━━━━━ Task material ━━━━━

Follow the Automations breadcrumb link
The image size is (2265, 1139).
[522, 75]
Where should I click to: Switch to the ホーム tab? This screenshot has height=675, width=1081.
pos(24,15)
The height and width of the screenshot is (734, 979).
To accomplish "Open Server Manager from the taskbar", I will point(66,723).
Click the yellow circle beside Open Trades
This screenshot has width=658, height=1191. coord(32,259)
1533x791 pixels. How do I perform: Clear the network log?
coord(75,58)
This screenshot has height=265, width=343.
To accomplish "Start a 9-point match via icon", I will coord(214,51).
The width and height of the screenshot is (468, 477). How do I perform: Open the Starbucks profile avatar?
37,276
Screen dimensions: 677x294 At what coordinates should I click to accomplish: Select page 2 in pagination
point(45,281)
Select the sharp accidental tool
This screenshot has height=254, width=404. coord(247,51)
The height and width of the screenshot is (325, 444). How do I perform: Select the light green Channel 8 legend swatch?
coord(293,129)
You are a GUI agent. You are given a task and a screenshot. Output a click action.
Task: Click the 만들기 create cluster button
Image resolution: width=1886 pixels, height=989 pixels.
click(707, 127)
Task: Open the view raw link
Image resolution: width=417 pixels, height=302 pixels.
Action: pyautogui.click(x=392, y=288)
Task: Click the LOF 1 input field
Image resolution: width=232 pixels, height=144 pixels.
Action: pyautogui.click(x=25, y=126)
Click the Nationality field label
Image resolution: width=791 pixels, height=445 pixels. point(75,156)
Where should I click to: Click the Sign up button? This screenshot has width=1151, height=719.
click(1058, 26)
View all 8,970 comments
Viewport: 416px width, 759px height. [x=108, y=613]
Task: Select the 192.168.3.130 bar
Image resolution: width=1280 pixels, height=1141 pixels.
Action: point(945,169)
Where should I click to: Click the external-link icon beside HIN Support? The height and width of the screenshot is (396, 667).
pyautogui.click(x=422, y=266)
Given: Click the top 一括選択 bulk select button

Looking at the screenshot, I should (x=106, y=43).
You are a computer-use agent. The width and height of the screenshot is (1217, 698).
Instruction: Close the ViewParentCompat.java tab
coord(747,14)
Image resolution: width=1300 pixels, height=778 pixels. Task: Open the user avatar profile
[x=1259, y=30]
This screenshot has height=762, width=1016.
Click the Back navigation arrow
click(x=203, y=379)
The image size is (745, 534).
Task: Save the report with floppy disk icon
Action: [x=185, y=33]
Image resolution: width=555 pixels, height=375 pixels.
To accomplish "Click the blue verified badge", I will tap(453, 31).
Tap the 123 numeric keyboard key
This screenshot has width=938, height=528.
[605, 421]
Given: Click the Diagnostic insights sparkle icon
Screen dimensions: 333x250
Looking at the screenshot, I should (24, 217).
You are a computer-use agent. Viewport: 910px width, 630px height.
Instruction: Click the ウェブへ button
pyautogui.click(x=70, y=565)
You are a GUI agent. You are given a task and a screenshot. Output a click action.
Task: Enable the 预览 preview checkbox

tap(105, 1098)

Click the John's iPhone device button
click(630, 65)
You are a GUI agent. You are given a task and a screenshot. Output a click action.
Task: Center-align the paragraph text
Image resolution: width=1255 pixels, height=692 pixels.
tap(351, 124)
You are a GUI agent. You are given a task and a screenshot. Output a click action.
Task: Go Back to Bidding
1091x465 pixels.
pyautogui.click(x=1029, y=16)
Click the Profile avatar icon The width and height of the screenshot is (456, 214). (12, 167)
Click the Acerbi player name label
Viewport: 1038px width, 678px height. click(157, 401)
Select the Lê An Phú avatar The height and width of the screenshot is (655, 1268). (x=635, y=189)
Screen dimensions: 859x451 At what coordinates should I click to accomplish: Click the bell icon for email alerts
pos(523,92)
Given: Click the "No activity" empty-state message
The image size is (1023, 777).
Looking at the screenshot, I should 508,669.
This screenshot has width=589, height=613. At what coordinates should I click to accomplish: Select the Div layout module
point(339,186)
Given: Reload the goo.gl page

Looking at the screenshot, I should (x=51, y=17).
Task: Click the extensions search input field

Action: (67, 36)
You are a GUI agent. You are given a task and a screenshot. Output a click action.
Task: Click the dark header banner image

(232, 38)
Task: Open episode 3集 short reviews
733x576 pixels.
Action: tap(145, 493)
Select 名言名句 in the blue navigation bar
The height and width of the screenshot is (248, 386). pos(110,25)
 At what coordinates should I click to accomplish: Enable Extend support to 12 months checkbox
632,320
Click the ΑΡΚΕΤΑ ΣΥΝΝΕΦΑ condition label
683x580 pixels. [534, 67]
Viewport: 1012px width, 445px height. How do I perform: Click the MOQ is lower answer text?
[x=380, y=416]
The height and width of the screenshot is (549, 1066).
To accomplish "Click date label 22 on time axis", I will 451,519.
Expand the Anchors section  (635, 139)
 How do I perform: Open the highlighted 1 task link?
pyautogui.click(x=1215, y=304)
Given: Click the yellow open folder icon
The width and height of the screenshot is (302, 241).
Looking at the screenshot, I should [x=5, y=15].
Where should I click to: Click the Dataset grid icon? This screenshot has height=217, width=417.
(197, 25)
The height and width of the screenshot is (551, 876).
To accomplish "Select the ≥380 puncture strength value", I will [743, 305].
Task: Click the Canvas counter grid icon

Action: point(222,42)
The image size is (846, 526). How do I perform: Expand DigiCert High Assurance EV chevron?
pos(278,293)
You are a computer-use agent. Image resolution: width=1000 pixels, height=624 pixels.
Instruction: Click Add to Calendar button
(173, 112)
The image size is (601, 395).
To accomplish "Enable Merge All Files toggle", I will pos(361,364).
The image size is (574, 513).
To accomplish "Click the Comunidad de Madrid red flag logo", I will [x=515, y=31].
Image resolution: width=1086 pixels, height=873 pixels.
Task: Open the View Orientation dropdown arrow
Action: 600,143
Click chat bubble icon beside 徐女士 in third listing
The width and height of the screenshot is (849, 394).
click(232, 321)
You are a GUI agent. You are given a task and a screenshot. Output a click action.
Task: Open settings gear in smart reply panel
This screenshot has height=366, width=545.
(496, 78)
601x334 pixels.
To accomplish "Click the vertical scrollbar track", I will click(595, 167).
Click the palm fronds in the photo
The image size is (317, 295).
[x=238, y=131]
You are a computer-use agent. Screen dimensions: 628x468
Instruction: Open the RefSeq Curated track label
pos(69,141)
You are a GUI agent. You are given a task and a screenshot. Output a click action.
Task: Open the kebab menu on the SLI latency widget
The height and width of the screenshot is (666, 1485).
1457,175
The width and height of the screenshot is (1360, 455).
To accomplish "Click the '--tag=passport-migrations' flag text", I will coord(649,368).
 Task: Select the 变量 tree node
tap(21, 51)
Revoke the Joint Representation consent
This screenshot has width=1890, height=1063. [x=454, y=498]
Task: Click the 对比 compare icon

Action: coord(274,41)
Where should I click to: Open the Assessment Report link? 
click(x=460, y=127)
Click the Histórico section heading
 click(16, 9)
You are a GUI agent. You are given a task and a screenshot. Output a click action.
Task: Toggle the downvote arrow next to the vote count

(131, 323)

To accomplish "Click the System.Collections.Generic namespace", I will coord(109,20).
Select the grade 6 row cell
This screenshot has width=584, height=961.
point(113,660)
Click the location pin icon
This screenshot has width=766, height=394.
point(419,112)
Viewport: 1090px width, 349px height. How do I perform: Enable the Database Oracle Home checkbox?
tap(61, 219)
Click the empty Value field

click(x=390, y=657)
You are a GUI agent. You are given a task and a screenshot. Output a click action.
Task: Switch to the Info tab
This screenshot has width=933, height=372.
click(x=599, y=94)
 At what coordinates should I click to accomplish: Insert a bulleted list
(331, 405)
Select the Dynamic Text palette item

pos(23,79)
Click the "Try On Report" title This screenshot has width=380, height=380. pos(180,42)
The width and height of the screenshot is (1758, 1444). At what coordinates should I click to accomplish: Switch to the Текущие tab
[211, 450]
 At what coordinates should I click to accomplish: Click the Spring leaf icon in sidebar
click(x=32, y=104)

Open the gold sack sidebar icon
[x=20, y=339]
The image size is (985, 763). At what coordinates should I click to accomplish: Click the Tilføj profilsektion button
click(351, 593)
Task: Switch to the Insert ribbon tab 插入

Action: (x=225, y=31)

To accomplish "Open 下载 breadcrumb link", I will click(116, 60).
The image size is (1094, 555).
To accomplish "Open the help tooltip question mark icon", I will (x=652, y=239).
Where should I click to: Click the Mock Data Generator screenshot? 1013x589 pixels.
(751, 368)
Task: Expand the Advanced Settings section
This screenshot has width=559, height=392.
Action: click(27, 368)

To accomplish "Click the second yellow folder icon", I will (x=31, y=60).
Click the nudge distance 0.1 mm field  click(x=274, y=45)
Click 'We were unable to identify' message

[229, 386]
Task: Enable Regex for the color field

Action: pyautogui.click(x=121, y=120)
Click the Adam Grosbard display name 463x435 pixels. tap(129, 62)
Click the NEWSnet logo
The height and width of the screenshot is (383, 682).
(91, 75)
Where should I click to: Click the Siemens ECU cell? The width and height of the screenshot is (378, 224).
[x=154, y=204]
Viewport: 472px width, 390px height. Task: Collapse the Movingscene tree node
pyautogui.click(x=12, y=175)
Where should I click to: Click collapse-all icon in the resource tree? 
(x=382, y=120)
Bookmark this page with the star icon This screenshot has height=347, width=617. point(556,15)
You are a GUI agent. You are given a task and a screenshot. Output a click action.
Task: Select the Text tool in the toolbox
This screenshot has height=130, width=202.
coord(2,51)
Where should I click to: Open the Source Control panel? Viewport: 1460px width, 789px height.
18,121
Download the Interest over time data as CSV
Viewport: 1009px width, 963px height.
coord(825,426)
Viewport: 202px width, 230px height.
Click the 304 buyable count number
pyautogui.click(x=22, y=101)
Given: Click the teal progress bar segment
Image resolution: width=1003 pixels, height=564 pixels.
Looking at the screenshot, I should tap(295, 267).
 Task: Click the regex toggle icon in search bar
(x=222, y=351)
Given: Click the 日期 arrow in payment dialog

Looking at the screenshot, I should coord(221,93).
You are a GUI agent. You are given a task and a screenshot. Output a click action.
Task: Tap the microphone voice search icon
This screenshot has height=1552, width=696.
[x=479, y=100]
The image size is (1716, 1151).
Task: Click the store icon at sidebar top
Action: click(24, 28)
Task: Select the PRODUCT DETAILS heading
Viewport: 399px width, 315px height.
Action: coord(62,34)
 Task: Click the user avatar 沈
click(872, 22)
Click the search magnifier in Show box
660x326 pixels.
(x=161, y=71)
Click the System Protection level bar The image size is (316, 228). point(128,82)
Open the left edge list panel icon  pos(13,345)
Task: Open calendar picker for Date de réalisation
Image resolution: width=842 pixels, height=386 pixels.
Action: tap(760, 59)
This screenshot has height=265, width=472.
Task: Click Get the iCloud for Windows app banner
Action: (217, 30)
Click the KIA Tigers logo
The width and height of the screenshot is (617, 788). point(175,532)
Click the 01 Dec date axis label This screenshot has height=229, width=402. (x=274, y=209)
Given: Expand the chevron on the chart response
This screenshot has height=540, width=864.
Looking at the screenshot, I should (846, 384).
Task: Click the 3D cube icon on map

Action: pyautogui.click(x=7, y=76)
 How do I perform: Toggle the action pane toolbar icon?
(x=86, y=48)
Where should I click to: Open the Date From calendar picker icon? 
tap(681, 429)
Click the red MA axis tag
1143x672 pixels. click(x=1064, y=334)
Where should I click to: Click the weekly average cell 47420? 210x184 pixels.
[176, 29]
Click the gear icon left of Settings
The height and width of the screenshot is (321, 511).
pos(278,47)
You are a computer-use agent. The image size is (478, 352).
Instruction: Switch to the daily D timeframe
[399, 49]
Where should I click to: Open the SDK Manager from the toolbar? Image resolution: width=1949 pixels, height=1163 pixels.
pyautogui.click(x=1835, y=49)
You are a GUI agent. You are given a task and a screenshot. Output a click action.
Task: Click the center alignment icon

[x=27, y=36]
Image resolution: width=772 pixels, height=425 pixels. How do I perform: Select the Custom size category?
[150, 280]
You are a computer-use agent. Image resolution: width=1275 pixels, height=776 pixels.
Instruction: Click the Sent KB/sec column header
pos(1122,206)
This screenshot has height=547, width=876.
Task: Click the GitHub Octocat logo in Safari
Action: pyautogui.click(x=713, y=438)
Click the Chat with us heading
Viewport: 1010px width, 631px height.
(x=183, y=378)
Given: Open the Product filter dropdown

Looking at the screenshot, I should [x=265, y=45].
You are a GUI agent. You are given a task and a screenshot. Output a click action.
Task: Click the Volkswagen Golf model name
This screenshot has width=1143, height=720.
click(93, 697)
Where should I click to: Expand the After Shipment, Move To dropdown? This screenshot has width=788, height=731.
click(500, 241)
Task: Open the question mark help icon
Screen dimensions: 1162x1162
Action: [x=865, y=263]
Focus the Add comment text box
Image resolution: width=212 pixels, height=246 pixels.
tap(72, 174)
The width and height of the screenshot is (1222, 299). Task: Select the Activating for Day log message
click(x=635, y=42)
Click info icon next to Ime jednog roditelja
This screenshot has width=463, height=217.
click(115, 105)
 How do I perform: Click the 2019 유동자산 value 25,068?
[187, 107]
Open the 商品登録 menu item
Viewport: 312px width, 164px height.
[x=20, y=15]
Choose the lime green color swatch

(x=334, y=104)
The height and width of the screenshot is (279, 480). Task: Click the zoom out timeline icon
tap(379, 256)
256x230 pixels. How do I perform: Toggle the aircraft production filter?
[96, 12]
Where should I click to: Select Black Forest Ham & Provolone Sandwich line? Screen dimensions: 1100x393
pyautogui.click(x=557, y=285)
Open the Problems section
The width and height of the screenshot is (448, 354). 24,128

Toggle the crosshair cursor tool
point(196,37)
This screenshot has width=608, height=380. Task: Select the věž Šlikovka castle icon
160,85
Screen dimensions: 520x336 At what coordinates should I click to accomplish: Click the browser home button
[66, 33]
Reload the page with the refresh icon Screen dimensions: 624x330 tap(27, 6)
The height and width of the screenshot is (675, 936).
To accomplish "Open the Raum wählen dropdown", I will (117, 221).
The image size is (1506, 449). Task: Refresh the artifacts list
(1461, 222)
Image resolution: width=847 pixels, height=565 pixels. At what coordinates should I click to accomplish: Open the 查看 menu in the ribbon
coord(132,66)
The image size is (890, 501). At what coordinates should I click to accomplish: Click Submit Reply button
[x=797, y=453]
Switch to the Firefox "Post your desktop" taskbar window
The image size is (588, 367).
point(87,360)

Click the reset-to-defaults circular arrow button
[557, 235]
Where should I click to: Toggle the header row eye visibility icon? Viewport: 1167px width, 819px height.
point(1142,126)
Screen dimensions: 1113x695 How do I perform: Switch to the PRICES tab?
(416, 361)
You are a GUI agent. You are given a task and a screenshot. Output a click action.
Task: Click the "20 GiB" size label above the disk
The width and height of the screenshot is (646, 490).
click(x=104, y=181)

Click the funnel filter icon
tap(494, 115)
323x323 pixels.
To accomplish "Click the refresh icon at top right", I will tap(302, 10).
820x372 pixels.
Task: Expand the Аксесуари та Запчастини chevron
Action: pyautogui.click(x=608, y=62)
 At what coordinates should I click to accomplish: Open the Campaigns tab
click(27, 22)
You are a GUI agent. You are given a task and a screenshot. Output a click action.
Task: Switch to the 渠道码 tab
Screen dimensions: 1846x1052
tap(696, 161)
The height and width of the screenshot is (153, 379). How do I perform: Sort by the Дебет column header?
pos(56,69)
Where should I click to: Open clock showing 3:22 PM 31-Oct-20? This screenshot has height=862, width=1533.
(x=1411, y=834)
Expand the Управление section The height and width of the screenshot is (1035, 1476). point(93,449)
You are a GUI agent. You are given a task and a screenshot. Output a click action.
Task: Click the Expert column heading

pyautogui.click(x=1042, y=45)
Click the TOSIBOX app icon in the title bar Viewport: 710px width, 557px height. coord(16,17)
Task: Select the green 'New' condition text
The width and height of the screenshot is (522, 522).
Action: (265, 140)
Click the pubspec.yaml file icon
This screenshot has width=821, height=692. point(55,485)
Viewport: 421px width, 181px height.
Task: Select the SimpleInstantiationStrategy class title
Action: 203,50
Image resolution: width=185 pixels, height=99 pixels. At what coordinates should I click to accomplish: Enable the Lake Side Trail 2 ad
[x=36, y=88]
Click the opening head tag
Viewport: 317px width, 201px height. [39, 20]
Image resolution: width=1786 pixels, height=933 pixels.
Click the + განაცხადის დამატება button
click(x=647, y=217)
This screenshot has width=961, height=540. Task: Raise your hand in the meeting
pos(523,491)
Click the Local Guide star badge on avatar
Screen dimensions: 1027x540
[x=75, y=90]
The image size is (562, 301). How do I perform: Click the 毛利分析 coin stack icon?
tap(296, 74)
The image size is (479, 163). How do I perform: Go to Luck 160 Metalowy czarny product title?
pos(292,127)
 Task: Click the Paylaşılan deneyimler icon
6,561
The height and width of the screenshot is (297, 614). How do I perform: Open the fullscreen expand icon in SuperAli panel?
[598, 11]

━━━━━

# [The problem]
Render the entries from the line containing "The height and width of the screenshot is (551, 876)." through the line containing "I will pos(361,364)." as a Markdown table. Use the columns Row and Line, number each line, and skip blank lines.

# [Task answer]
| Row | Line |
|---|---|
| 1 | The height and width of the screenshot is (551, 876). |
| 2 | To accomplish "Select the ≥380 puncture strength value", I will [743, 305]. |
| 3 | Task: Click the Canvas counter grid icon |
| 4 | Action: point(222,42) |
| 5 | The image size is (846, 526). How do I perform: Expand DigiCert High Assurance EV chevron? |
| 6 | pos(278,293) |
| 7 | You are a computer-use agent. Image resolution: width=1000 pixels, height=624 pixels. |
| 8 | Instruction: Click Add to Calendar button |
| 9 | (173, 112) |
| 10 | The image size is (601, 395). |
| 11 | To accomplish "Enable Merge All Files toggle", I will pos(361,364). |